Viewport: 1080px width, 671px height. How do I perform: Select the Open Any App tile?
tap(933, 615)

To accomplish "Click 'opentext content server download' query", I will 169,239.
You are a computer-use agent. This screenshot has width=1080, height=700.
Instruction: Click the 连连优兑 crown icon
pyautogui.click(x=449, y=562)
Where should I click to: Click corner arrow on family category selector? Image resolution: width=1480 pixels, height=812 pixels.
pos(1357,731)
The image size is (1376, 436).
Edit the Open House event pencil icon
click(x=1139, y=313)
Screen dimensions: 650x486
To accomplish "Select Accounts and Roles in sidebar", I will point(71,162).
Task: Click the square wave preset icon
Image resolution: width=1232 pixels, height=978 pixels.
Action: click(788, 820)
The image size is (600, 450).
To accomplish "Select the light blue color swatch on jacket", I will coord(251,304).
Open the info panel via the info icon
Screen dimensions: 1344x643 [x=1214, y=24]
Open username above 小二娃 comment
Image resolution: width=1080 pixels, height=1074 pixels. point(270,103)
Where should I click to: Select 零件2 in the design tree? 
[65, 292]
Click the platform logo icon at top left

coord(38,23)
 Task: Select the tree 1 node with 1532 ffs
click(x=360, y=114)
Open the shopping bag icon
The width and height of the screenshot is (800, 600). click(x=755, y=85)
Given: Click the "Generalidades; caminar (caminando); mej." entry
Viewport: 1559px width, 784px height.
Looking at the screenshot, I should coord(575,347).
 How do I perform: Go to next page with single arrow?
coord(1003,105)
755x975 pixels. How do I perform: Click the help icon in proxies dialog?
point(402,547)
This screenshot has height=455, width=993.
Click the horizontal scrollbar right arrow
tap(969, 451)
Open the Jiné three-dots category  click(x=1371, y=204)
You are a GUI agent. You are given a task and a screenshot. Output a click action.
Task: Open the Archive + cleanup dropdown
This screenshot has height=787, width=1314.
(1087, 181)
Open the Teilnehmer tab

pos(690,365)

----

_EXERCISE_.
Using the entries above, give the number of lines that carry the string "will", without anything else.

_EXPECTED OUTPUT_.
3